Cooking Instructions

  1. 1

    Rinse the rice and drain. (You can use jasmine rice, etc.)

  2. 2

    Remove any excess fat from the chicken, pierce the skin several times with a fork. Season with the sake, salt and pepper and leave to rest for about 10 minutes.

  3. 3

    Put the rice, fish sauce, and chicken stock in a rice cooker and mix lightly.

  4. 4

    Place the seasoned chicken on the rice, scatter sliced unpeeled ginger and green parts of the Japanese leek and start cooking.

  5. 5

    Combine all the ingredients for the ginger sauce together.

  6. 6

    Combine the nam pla and lemon juice together to make sauce (2).

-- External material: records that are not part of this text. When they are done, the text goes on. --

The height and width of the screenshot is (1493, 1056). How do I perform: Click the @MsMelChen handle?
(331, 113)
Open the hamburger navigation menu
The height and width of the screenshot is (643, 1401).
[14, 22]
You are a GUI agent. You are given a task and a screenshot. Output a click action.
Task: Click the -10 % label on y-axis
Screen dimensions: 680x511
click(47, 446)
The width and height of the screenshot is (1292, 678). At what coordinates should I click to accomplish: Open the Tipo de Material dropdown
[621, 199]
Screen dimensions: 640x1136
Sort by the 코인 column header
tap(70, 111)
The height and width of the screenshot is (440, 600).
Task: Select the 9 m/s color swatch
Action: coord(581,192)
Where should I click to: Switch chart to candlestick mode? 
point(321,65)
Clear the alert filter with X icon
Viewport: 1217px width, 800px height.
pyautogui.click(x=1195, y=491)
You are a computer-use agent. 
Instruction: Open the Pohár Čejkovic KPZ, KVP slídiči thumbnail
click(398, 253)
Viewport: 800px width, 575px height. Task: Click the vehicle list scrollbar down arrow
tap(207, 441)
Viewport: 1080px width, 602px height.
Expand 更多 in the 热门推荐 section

Pour the sweet chili sauce in a different small bowl.

  7. 7

    When the rice is cooked, remove the leek and ginger, take out the chicken, and loosen and mix the rice well with a rice spatula.

  8. 8

    Cut the chicken into bite-sized pieces.

  9. 9

    Serve the cooked rice on a plate, place the chicken on the side and garnish with sliced cucumber and halved cherry tomatoes.

  10. 10

    If you have fresh coriander, garnish it on top of the rice. You can use whatever vegetables you like! In this photo, I used cherry tomatoes and cabbage pickled in shio-koji.

  11. 11

    Put the ginger sauce, nam pla sauce, sweet chili sauce individually into small bowls. Enjoy with the sauce of your choice.

  12. 12

    You can add freshly ground black pepper to the ginger sauce to taste. The sauce tastes better if you leave it for a while so that the sesame oil blends in well.